Advogado não é responsável pelos atos do colega substabelecido

Vamos começar traduzindo o “juridiquês” do título do post.

Primeiro vamos entender o que é o substabelecimento. Quando o advogado é contratado, ele recebe uma procuração de seu cliente. Essa procuração, na maioria das vezes, permite que o advogado “repasse” (substabeleça) seus poderes de representação a outro advogado, para que esse também possa atuar em nome do cliente.

Nesse caso, um advogado fora contratado e substabeleceu sua procuração a uma colega que passou a atuar diretamente na ação judicial, participando inclusive do acordo que encerrou  tal ação.

A advogada recebeu em sua conta bancária a totalidade dos valores referente ao acordo e não transferiu toda a parte que era devida ao cliente.

Diante da apropriação indébita dos valores, o cliente processou o advogado contratado que repassou a procuração e a advogada que se apropriou dos valores.

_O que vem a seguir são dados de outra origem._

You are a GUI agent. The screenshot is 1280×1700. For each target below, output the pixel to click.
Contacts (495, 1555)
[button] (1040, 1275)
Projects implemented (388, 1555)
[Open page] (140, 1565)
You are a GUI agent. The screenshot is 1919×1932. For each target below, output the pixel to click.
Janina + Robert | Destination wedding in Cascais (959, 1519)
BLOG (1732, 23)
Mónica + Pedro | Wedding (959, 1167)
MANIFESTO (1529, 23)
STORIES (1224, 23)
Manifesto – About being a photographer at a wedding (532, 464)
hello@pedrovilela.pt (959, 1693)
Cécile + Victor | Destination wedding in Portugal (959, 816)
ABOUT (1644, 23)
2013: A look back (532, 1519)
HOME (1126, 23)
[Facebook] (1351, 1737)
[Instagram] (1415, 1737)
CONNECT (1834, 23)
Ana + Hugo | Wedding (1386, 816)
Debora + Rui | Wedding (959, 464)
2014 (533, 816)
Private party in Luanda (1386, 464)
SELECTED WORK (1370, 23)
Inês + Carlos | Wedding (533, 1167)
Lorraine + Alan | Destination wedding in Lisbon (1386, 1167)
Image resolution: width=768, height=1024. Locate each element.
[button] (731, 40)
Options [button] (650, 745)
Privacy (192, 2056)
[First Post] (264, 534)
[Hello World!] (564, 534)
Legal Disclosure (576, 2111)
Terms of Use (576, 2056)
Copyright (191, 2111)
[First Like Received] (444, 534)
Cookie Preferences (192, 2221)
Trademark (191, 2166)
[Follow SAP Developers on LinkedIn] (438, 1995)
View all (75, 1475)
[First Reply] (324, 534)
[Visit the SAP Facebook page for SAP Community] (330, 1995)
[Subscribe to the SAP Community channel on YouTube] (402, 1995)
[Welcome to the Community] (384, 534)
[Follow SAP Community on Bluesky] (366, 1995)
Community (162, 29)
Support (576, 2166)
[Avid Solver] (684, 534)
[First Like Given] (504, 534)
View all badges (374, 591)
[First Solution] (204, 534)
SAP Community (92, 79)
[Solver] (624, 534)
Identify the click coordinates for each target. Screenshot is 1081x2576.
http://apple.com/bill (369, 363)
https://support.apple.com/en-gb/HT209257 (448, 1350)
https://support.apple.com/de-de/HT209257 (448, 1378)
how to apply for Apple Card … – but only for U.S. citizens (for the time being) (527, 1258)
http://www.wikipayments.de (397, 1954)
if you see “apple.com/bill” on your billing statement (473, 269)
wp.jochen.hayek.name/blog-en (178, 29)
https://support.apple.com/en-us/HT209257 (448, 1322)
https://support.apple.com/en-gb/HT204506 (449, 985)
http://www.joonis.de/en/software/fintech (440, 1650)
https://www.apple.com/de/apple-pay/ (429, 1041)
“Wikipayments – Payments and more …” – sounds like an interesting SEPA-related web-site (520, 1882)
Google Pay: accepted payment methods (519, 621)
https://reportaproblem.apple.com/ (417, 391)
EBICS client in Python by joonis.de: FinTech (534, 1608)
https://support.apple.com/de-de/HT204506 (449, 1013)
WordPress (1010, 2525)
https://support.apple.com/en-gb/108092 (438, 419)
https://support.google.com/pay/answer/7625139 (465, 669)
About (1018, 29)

O Tribunal de Justiça do ES entendeu que havia responsabilidade do advogado contratado pela culpa in elegendo, uma vez que a advogada escolhida por ele atuou de forma imoral. No entanto, o Superior Tribunal de Justiça, reformou tal decisão e entendeu que ele não poderia ser responsabilizado, pois no momento do substabelecimento ele desconhecia a inaptidão técnica ou moral de sua colega, portanto não agiu com culpa.

A condenação fora mantida somente contra a advogada que cometeu o ilícito.

A decisão final fora positiva para o advogado, entretanto ele teve custas recursais e possivelmente com honorários advocatícios (contratação de outro advogado para defendê-lo) até o STJ (em 3 instâncias). Com certeza houve gastos consideráveis para realizar sua defesa.

Ainda que ocorra uma absolvição, o profissional sofre prejuízo financeiro para se defender e é por isso que ele deve ter uma apólice de RC Profissional.

Esse seguro cobre indenizações por danos causados no exercício da profissão, bem como todos os custos de defesa.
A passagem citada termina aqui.